#### [What is being asked]
Line by line, transcribe the listing below exactly.

------ The data

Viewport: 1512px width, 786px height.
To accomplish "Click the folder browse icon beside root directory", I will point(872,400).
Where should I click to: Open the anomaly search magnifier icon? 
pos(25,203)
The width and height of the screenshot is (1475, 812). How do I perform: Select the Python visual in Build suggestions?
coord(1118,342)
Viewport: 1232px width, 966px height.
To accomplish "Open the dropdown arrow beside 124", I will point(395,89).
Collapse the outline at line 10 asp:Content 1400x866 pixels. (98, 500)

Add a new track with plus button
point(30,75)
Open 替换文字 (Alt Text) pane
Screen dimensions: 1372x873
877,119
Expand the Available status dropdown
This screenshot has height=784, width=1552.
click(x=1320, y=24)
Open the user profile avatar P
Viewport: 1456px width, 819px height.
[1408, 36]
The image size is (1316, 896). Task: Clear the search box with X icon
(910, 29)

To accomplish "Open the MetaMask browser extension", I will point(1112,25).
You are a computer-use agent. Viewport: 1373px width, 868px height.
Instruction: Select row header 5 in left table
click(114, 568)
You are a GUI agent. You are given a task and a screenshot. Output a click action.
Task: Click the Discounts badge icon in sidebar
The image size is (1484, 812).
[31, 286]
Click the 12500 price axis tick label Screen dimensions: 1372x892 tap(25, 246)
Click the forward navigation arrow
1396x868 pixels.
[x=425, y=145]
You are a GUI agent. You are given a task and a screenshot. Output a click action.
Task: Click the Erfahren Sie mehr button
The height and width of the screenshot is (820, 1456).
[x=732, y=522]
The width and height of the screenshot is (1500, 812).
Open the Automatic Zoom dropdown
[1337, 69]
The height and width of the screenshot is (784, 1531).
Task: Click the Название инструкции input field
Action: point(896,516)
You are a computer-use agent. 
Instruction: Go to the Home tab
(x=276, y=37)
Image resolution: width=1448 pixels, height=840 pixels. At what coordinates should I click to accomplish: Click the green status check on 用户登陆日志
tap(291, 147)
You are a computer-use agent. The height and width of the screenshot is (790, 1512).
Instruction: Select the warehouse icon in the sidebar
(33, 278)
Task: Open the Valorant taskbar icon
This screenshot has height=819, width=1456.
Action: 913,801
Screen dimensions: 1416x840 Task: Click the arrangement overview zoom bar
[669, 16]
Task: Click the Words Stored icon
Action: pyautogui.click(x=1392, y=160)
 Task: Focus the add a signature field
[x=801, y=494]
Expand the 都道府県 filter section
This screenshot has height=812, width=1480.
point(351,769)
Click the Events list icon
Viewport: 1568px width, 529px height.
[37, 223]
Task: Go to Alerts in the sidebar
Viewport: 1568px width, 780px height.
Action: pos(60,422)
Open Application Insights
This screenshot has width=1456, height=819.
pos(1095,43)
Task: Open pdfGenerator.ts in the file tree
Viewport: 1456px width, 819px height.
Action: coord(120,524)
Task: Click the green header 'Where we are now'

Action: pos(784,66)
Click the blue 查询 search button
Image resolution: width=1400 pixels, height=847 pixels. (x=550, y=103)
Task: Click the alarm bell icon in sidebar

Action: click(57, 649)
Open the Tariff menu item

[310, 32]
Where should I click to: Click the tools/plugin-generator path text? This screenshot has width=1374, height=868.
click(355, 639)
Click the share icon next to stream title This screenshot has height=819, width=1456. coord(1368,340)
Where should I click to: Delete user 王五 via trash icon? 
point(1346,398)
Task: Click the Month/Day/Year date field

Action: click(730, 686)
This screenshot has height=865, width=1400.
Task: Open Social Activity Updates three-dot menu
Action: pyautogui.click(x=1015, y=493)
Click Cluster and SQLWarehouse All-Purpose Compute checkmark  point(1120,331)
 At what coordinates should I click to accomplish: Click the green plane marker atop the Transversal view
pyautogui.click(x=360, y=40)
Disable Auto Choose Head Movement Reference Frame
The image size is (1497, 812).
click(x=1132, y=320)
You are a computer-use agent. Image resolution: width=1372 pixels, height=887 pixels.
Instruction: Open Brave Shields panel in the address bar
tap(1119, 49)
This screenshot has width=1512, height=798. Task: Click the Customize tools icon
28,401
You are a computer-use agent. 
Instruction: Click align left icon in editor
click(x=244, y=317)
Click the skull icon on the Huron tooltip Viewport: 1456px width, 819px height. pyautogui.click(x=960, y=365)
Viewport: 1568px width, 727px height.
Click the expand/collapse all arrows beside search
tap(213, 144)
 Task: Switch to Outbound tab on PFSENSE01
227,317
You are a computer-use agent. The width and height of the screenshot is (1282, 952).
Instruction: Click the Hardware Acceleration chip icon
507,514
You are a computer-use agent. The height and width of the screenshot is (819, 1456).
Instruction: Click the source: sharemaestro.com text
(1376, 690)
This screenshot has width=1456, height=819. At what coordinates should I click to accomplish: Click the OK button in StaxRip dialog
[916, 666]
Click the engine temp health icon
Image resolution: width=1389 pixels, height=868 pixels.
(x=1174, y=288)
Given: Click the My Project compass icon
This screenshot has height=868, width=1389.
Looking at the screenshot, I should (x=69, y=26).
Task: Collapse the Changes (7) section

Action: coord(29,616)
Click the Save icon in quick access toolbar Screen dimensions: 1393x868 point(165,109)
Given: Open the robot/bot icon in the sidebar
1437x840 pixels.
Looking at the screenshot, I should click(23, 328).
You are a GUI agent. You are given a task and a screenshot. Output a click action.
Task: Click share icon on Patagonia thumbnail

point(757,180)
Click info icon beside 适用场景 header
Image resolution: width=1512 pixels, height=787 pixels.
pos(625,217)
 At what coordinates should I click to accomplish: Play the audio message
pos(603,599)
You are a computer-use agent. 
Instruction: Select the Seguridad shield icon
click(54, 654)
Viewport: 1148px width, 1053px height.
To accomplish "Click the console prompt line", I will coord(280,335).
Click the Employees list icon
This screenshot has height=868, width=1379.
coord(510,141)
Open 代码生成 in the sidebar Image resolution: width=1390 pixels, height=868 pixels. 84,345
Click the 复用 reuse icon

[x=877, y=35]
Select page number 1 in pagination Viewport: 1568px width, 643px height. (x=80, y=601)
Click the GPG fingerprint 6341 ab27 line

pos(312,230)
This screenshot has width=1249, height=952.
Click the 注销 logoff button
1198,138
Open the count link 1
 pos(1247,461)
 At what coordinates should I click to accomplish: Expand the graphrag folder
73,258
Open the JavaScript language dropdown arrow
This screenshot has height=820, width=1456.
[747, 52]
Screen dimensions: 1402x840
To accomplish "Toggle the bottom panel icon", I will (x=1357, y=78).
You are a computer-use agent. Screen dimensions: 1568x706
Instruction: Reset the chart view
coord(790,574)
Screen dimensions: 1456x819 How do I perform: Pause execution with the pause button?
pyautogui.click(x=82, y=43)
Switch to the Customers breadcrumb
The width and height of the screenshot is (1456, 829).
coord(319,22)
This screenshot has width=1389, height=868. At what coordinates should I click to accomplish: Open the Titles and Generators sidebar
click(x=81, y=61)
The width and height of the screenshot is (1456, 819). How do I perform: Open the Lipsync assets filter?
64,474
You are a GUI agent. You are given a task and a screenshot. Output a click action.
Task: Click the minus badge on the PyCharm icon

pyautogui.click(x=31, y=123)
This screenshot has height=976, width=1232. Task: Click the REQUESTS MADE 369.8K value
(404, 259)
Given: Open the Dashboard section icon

------------

#### [Reply to the exercise]
Viewport: 1512px width, 786px height.
To accomplish "Click the folder browse icon beside root directory", I will point(872,400).
Where should I click to: Open the anomaly search magnifier icon? 
pos(25,203)
The width and height of the screenshot is (1475, 812). How do I perform: Select the Python visual in Build suggestions?
coord(1118,342)
Viewport: 1232px width, 966px height.
To accomplish "Open the dropdown arrow beside 124", I will point(395,89).
Collapse the outline at line 10 asp:Content 1400x866 pixels. (98, 500)

Add a new track with plus button
point(30,75)
Open 替换文字 (Alt Text) pane
Screen dimensions: 1372x873
877,119
Expand the Available status dropdown
This screenshot has height=784, width=1552.
click(x=1320, y=24)
Open the user profile avatar P
Viewport: 1456px width, 819px height.
[1408, 36]
The image size is (1316, 896). Task: Clear the search box with X icon
(910, 29)

To accomplish "Open the MetaMask browser extension", I will point(1112,25).
You are a computer-use agent. Viewport: 1373px width, 868px height.
Instruction: Select row header 5 in left table
click(114, 568)
You are a GUI agent. You are given a task and a screenshot. Output a click action.
Task: Click the Discounts badge icon in sidebar
The image size is (1484, 812).
[31, 286]
Click the 12500 price axis tick label Screen dimensions: 1372x892 tap(25, 246)
Click the forward navigation arrow
1396x868 pixels.
[x=425, y=145]
You are a GUI agent. You are given a task and a screenshot. Output a click action.
Task: Click the Erfahren Sie mehr button
The height and width of the screenshot is (820, 1456).
[x=732, y=522]
The width and height of the screenshot is (1500, 812).
Open the Automatic Zoom dropdown
[1337, 69]
The height and width of the screenshot is (784, 1531).
Task: Click the Название инструкции input field
Action: point(896,516)
You are a computer-use agent. 
Instruction: Go to the Home tab
(x=276, y=37)
Image resolution: width=1448 pixels, height=840 pixels. At what coordinates should I click to accomplish: Click the green status check on 用户登陆日志
tap(291, 147)
You are a computer-use agent. The height and width of the screenshot is (790, 1512).
Instruction: Select the warehouse icon in the sidebar
(33, 278)
Task: Open the Valorant taskbar icon
This screenshot has height=819, width=1456.
Action: 913,801
Screen dimensions: 1416x840 Task: Click the arrangement overview zoom bar
[669, 16]
Task: Click the Words Stored icon
Action: pyautogui.click(x=1392, y=160)
 Task: Focus the add a signature field
[x=801, y=494]
Expand the 都道府県 filter section
This screenshot has height=812, width=1480.
point(351,769)
Click the Events list icon
Viewport: 1568px width, 529px height.
[37, 223]
Task: Go to Alerts in the sidebar
Viewport: 1568px width, 780px height.
Action: pos(60,422)
Open Application Insights
This screenshot has width=1456, height=819.
pos(1095,43)
Task: Open pdfGenerator.ts in the file tree
Viewport: 1456px width, 819px height.
Action: coord(120,524)
Task: Click the green header 'Where we are now'

Action: pos(784,66)
Click the blue 查询 search button
Image resolution: width=1400 pixels, height=847 pixels. (x=550, y=103)
Task: Click the alarm bell icon in sidebar

Action: click(57, 649)
Open the Tariff menu item

[310, 32]
Where should I click to: Click the tools/plugin-generator path text? This screenshot has width=1374, height=868.
click(355, 639)
Click the share icon next to stream title This screenshot has height=819, width=1456. coord(1368,340)
Where should I click to: Delete user 王五 via trash icon? 
point(1346,398)
Task: Click the Month/Day/Year date field

Action: click(730, 686)
This screenshot has height=865, width=1400.
Task: Open Social Activity Updates three-dot menu
Action: pyautogui.click(x=1015, y=493)
Click Cluster and SQLWarehouse All-Purpose Compute checkmark  point(1120,331)
 At what coordinates should I click to accomplish: Click the green plane marker atop the Transversal view
pyautogui.click(x=360, y=40)
Disable Auto Choose Head Movement Reference Frame
The image size is (1497, 812).
click(x=1132, y=320)
You are a computer-use agent. Image resolution: width=1372 pixels, height=887 pixels.
Instruction: Open Brave Shields panel in the address bar
tap(1119, 49)
This screenshot has width=1512, height=798. Task: Click the Customize tools icon
28,401
You are a computer-use agent. 
Instruction: Click align left icon in editor
click(x=244, y=317)
Click the skull icon on the Huron tooltip Viewport: 1456px width, 819px height. pyautogui.click(x=960, y=365)
Viewport: 1568px width, 727px height.
Click the expand/collapse all arrows beside search
tap(213, 144)
 Task: Switch to Outbound tab on PFSENSE01
227,317
You are a computer-use agent. The width and height of the screenshot is (1282, 952).
Instruction: Click the Hardware Acceleration chip icon
507,514
You are a computer-use agent. The height and width of the screenshot is (819, 1456).
Instruction: Click the source: sharemaestro.com text
(1376, 690)
This screenshot has width=1456, height=819. At what coordinates should I click to accomplish: Click the OK button in StaxRip dialog
[916, 666]
Click the engine temp health icon
Image resolution: width=1389 pixels, height=868 pixels.
(x=1174, y=288)
Given: Click the My Project compass icon
This screenshot has height=868, width=1389.
Looking at the screenshot, I should (x=69, y=26).
Task: Collapse the Changes (7) section

Action: coord(29,616)
Click the Save icon in quick access toolbar Screen dimensions: 1393x868 point(165,109)
Given: Open the robot/bot icon in the sidebar
1437x840 pixels.
Looking at the screenshot, I should click(23, 328).
You are a GUI agent. You are given a task and a screenshot. Output a click action.
Task: Click share icon on Patagonia thumbnail

point(757,180)
Click info icon beside 适用场景 header
Image resolution: width=1512 pixels, height=787 pixels.
pos(625,217)
 At what coordinates should I click to accomplish: Play the audio message
pos(603,599)
You are a computer-use agent. 
Instruction: Select the Seguridad shield icon
click(54, 654)
Viewport: 1148px width, 1053px height.
To accomplish "Click the console prompt line", I will coord(280,335).
Click the Employees list icon
This screenshot has height=868, width=1379.
coord(510,141)
Open 代码生成 in the sidebar Image resolution: width=1390 pixels, height=868 pixels. 84,345
Click the 复用 reuse icon

[x=877, y=35]
Select page number 1 in pagination Viewport: 1568px width, 643px height. (x=80, y=601)
Click the GPG fingerprint 6341 ab27 line

pos(312,230)
This screenshot has width=1249, height=952.
Click the 注销 logoff button
1198,138
Open the count link 1
 pos(1247,461)
 At what coordinates should I click to accomplish: Expand the graphrag folder
73,258
Open the JavaScript language dropdown arrow
This screenshot has height=820, width=1456.
[747, 52]
Screen dimensions: 1402x840
To accomplish "Toggle the bottom panel icon", I will (x=1357, y=78).
You are a computer-use agent. Screen dimensions: 1568x706
Instruction: Reset the chart view
coord(790,574)
Screen dimensions: 1456x819 How do I perform: Pause execution with the pause button?
pyautogui.click(x=82, y=43)
Switch to the Customers breadcrumb
The width and height of the screenshot is (1456, 829).
coord(319,22)
This screenshot has width=1389, height=868. At what coordinates should I click to accomplish: Open the Titles and Generators sidebar
click(x=81, y=61)
The width and height of the screenshot is (1456, 819). How do I perform: Open the Lipsync assets filter?
64,474
You are a GUI agent. You are given a task and a screenshot. Output a click action.
Task: Click the minus badge on the PyCharm icon

pyautogui.click(x=31, y=123)
This screenshot has height=976, width=1232. Task: Click the REQUESTS MADE 369.8K value
(404, 259)
Given: Open the Dashboard section icon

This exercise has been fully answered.